I call to you Hekate who was worshiped
with wild nocturnal rites on the shores of the Black Sea
by mixed populations of Greeks, Colchians, Persians
and even the horse-loving Skythians. It was here
that your priestess Medeia, whom you esteemed
as if she was your very own daughter, through your tutelage
learned all of the properties of plants and stones,
how to weave magical charms and cast spells,
the sacrifices that placate ghosts, purifications
and unbindings, mystery-rites and infernal evocations
which she passed on to Orpheus the Thracian bard,
whom she loved but could not marry. It was here, too,
that you experienced love and bore to Hermes the Guide of Souls
a fine child who reflected its parents in each of its heads,
and was given your mingled names to be known by.
And here also you watched the devastation of your beloved cities
which once had built temples, kept festivals, minted coins,
and every home maintained shrines in your honor
as wave after wave of nomadic populations from the central Asian steppes
crashed against their walls and overcame them.

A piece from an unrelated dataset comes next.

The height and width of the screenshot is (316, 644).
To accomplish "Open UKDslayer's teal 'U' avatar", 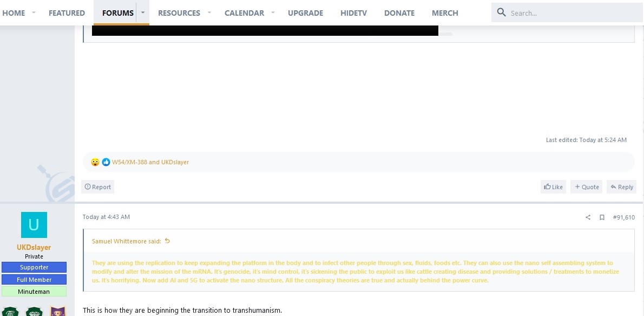I will coord(34,225).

Now it is happening again, as marauders rampage across Ukraine
leaving rubble and fire and scattered corpses in their wake.
Worse still, O Hekate Mistress of the Gallows,
the Muscovite horde are ripping children
from the arms of their mothers and stealing them from orphanages
so that they can carry them back to their snowy homeland
where they will be given a new name, a new language, and new customs
and made to forget the old and everything that once nourished them.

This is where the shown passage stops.